Goal of the exercise:
Name each musical genre that the article about Curtis Stigers says his new album has elements of.

Document passage:
Curtis Stigers Wants to Show Boise his Riffs 

Rare Hometown Performance from International Pop Sensation

Curtis Stigers will unveil his new album to Boise audiences at the Egyptian Theatre.

Curtis Stigers will unveil his new album to Boise audiences at the Egyptian Theatre.

Curtis Stigers' latest album, Let's Go Out Tonight, has been out since April. But other than an in-store with a pick-up band at The Record Exchange, he hasn't done much to push it around town--or around America, for that matter.

"If I play 10 gigs in the U.S. a year, that's a lot," Stigers said.

The reasons are simple. The geography of Europe makes it easier to tour, and he has sold just as many records there despite much smaller populations.

"Copenhagen is nicer than Kansas City--no offense to Kansas City," he said. "OK, well, maybe a little offense to Kansas City."

But Stigers is still pretty pumped about his performance at the Egyptian Theatre Friday, Sept. 14 at 8 p.m.

"This is the big unveiling," Stigers said.

The reason why the jazz star is so jazzed is that Let's Go Out Tonight represents some decent-sized steps out of his comfort zone.

"I was really clinging to the idea that I was a jazz singer," said Stigers. "And I sort of let go of that and just became a singer."

The result is an album that Stigers said exists in a nether-region between genres. There are elements of soul and pop, rock and jazz.

Information provided:
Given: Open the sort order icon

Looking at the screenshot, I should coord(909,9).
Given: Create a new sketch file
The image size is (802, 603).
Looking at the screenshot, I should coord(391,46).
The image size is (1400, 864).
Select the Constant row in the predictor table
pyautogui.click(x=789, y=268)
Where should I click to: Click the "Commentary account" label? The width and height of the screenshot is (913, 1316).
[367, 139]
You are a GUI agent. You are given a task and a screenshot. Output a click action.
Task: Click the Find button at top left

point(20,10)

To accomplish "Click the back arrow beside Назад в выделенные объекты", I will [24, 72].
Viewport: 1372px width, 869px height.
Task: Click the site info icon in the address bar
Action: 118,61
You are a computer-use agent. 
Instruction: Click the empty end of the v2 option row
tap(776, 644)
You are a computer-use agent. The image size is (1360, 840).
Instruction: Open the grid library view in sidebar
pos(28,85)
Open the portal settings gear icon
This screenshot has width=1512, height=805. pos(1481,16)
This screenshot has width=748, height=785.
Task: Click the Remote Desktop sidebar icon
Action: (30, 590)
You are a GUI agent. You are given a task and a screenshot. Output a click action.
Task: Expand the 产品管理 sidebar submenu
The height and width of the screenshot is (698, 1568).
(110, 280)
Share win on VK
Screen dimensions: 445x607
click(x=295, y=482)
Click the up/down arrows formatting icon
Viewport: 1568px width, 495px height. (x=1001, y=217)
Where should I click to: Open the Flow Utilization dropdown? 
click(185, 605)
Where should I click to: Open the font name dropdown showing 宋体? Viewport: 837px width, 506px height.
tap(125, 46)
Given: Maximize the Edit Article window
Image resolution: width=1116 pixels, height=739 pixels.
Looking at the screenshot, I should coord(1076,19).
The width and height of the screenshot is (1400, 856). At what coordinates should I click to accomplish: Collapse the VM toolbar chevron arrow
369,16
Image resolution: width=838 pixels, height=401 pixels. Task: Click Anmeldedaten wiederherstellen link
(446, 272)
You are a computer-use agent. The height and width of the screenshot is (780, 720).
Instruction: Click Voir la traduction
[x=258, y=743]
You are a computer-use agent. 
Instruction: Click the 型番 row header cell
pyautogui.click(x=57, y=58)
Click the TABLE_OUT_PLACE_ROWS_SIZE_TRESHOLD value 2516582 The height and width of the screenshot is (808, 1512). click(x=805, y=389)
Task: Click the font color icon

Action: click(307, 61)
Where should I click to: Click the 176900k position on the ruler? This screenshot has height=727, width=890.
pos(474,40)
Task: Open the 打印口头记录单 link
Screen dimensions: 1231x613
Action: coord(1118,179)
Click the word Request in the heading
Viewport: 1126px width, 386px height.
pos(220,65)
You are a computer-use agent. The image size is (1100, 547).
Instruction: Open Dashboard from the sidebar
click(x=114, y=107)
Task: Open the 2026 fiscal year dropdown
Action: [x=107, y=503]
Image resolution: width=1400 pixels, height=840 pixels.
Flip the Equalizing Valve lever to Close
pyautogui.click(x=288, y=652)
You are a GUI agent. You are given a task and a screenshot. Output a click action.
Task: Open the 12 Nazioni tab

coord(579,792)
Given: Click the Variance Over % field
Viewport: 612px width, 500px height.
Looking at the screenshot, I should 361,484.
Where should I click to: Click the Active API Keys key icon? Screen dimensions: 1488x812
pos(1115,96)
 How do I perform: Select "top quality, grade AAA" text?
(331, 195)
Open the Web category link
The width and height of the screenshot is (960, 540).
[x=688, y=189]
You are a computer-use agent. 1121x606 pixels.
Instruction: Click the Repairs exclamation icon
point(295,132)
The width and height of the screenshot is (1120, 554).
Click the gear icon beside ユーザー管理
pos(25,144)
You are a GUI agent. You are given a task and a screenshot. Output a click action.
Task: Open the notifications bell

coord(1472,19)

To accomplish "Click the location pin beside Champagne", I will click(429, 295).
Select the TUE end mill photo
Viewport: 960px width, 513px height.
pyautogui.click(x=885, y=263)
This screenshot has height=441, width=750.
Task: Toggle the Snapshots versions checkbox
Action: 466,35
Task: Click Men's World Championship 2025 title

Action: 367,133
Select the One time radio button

Solved exercise:
Soul, pop, rock, and jazz.